● Work to do:
Please count the lines in the records below that contain the string "what", and give only that number.

Screen grounding examples

------

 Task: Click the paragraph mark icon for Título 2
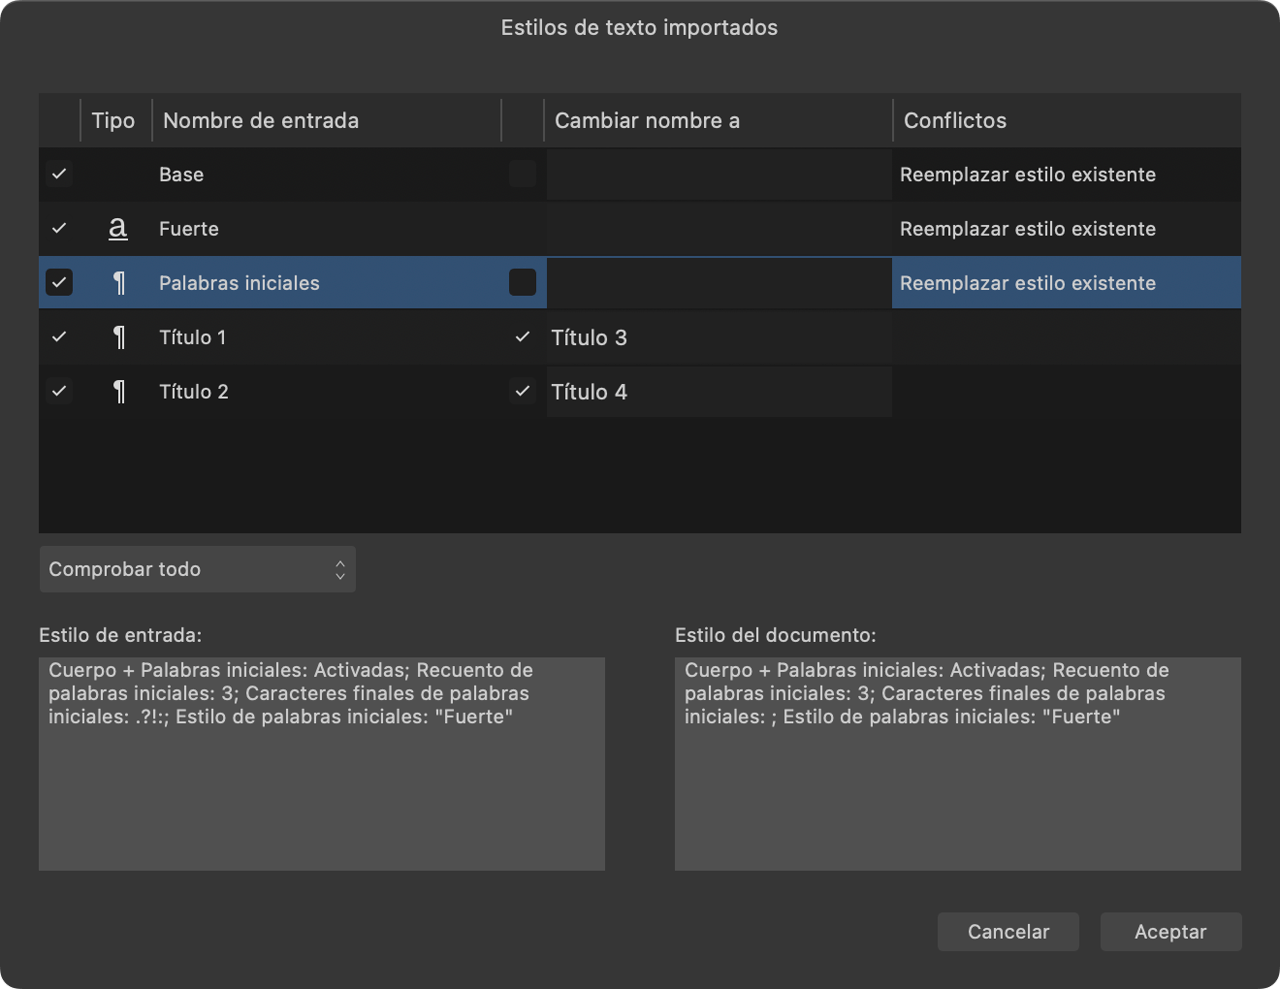coord(118,391)
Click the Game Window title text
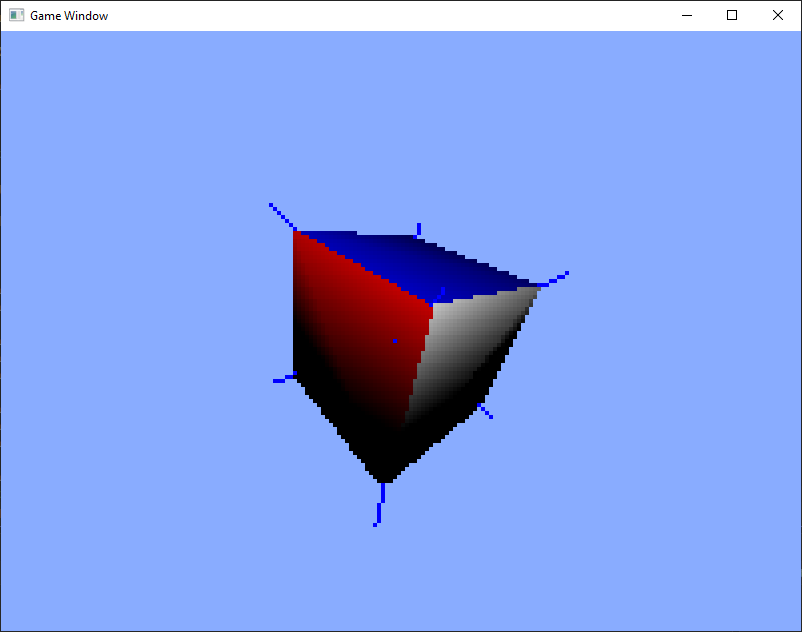This screenshot has height=632, width=802. [x=69, y=16]

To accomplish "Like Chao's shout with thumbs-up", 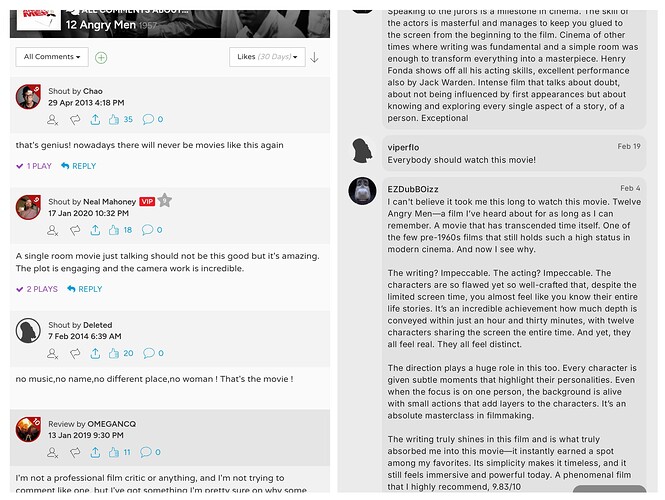I will (114, 120).
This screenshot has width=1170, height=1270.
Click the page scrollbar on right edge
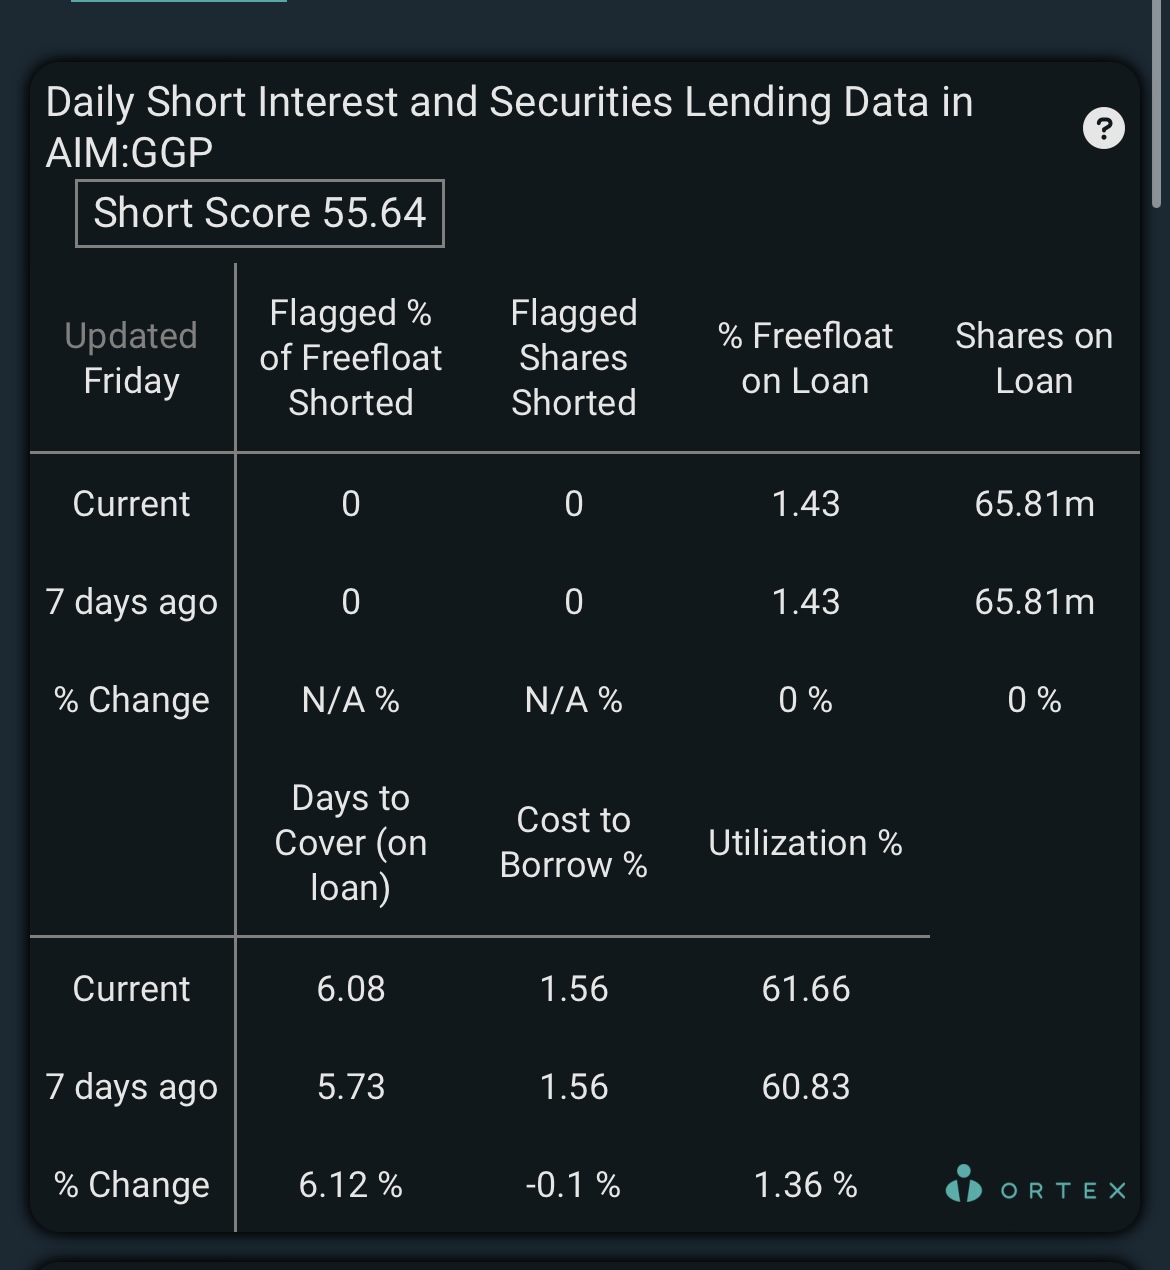click(1156, 104)
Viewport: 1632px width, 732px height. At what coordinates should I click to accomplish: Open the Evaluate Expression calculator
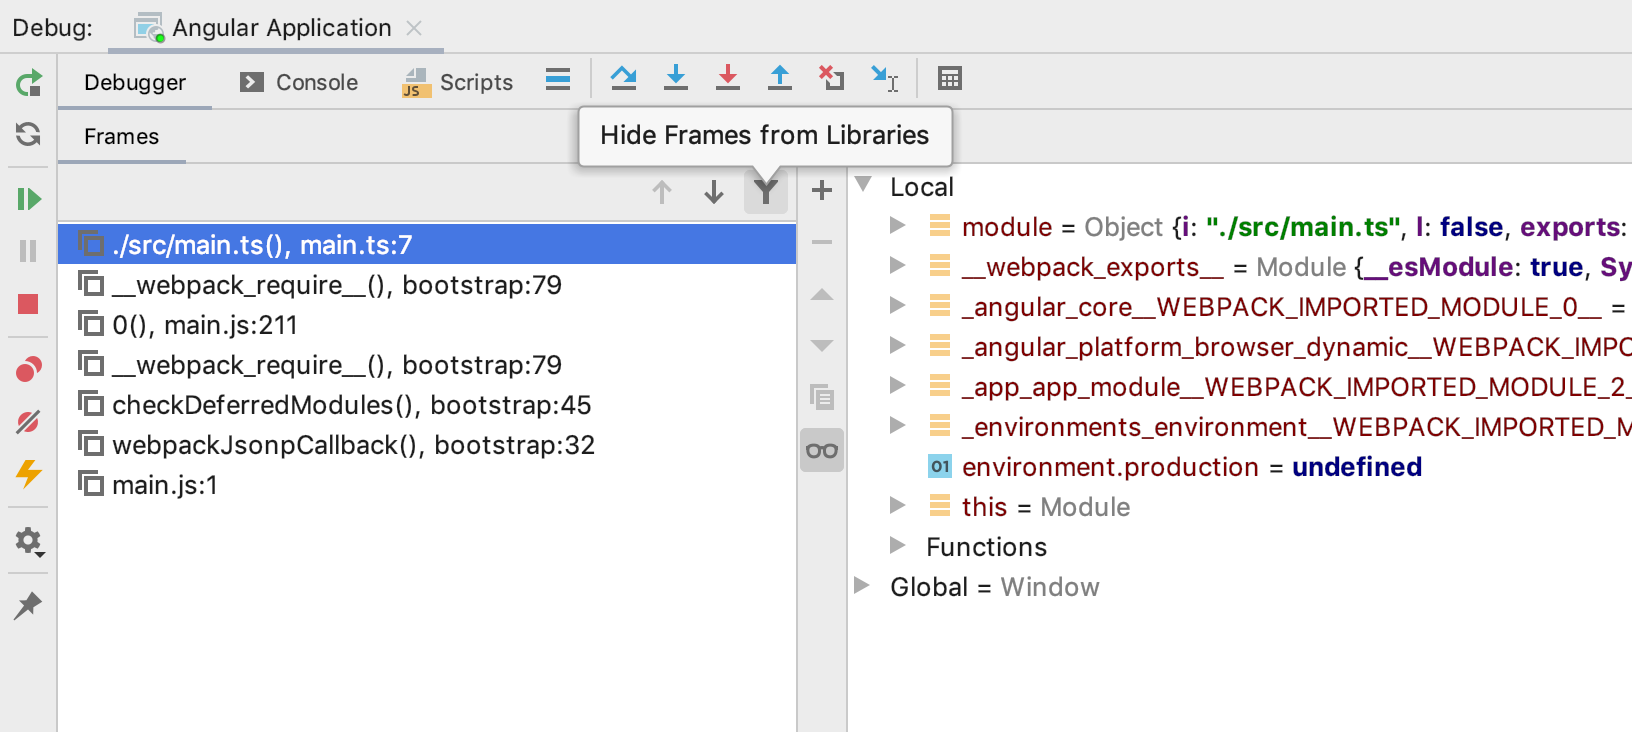click(949, 78)
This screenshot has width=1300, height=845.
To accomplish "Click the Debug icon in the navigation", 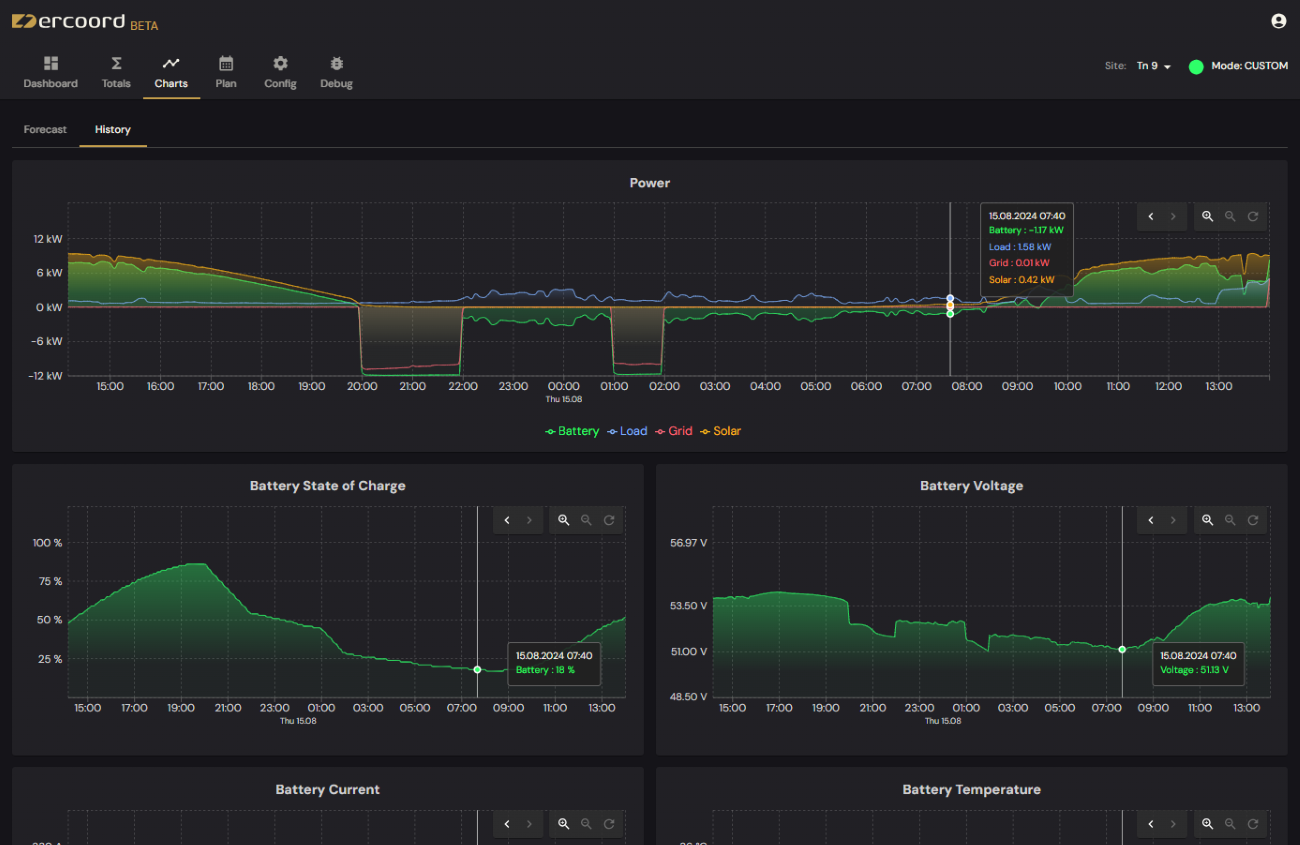I will (336, 63).
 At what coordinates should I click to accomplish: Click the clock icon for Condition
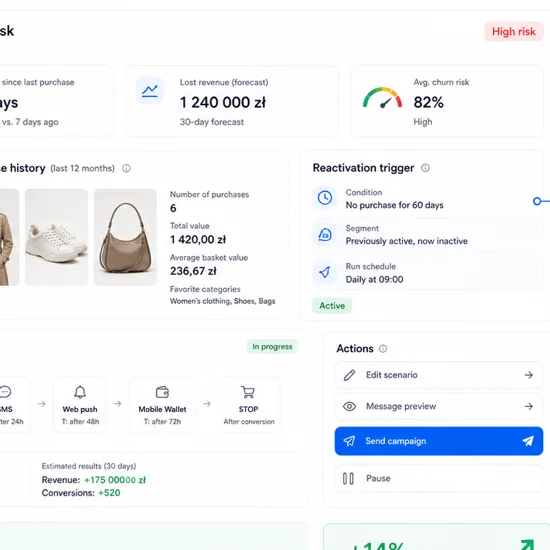point(325,198)
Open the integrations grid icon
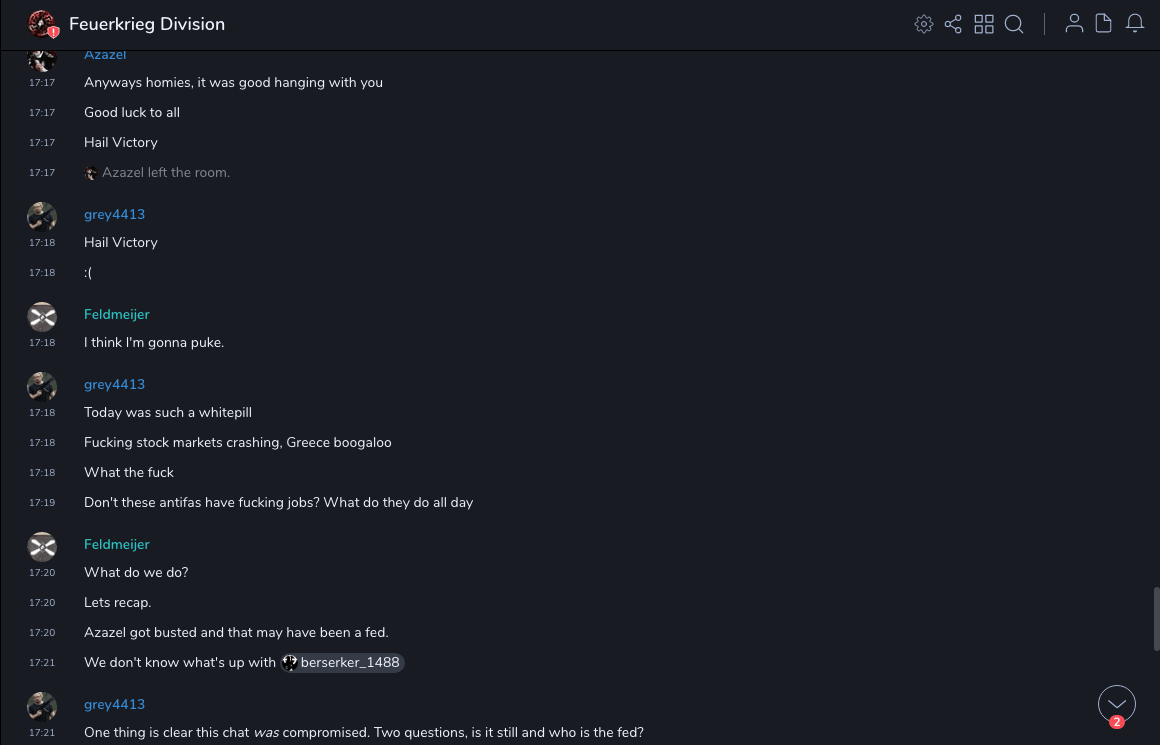 point(984,24)
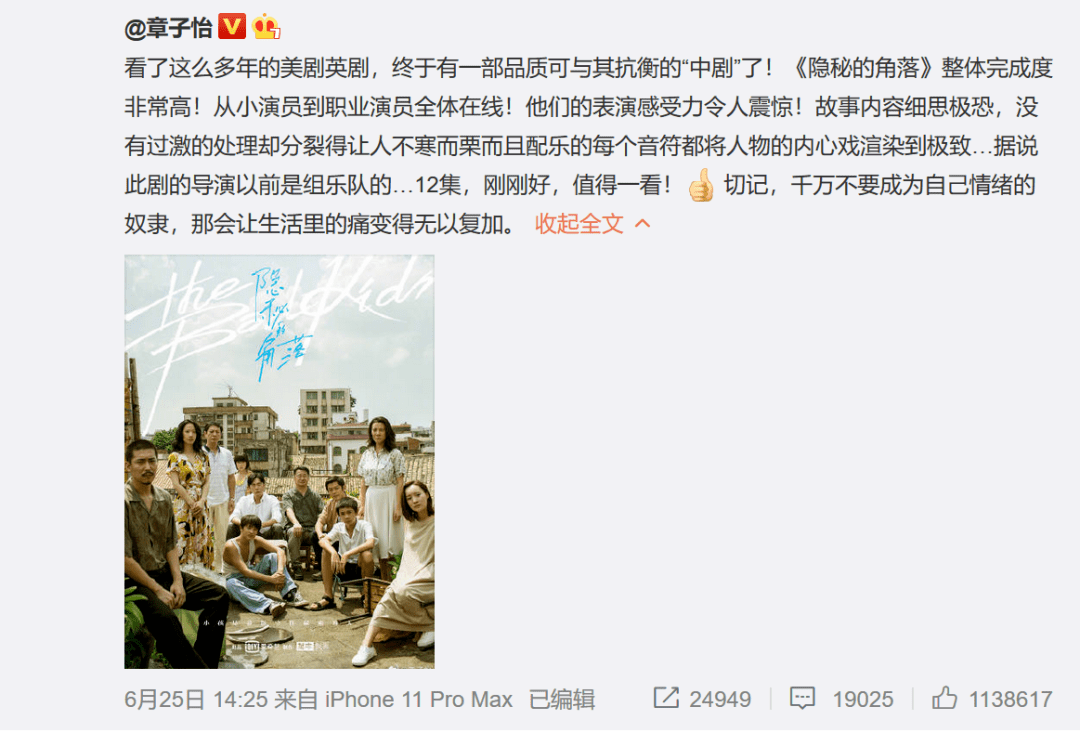Click the repost count 24949

point(720,699)
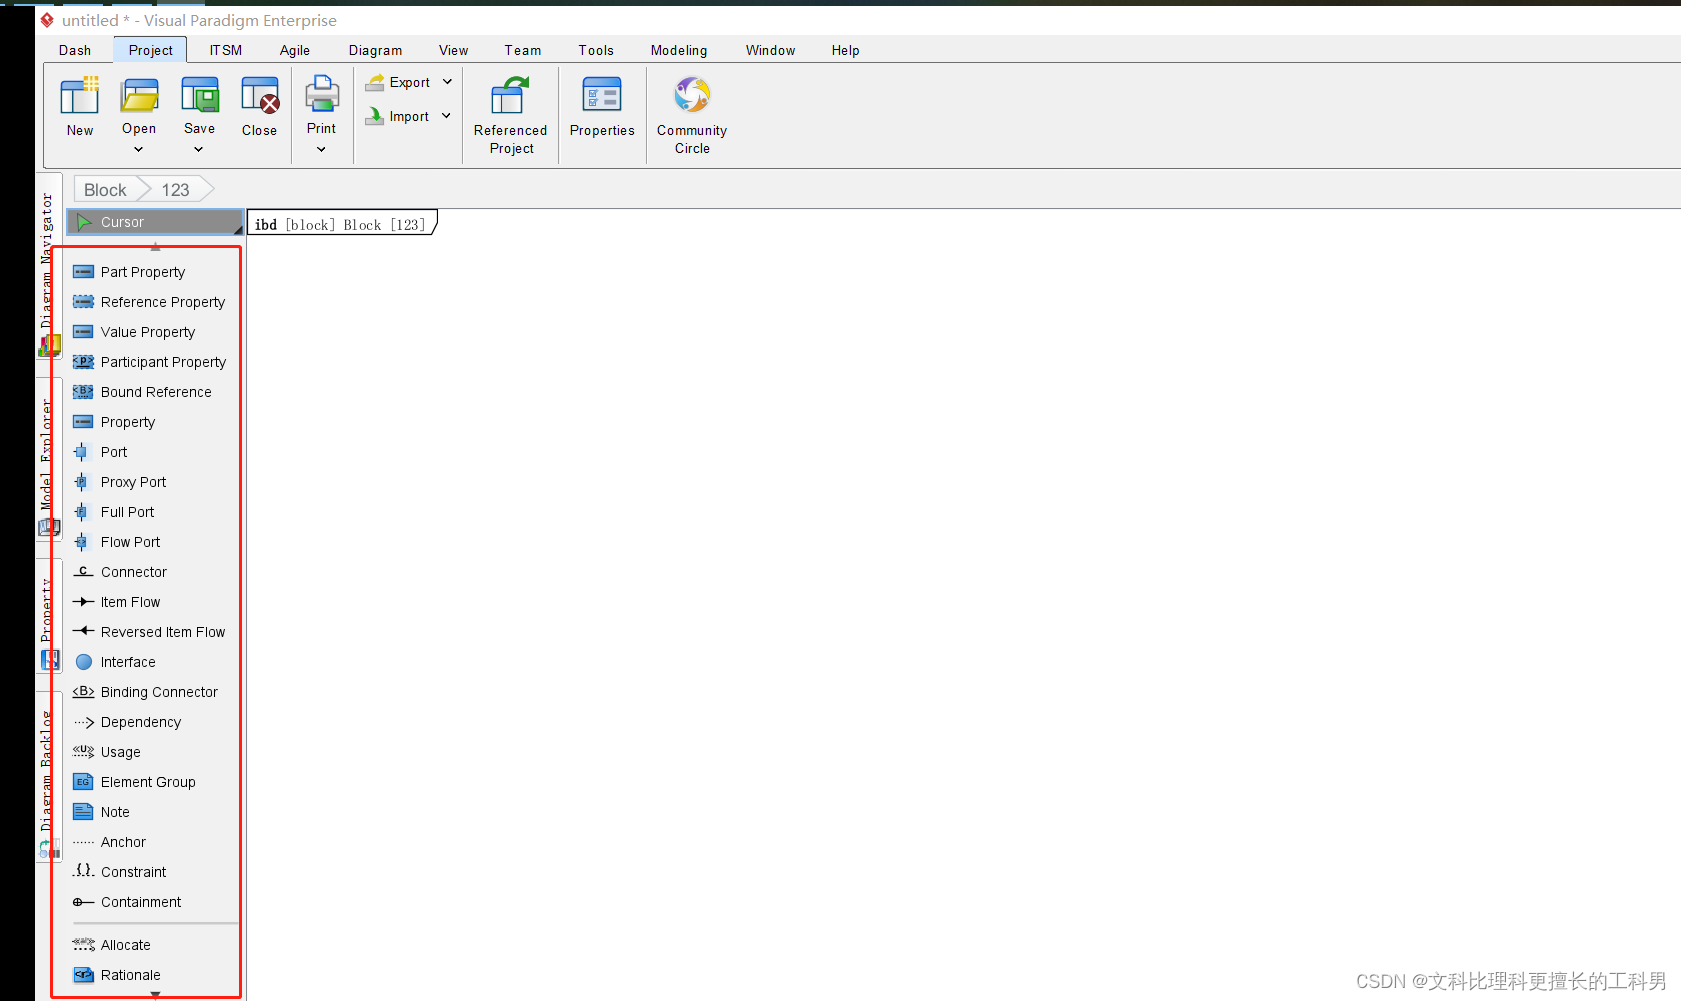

------

● Task result:
2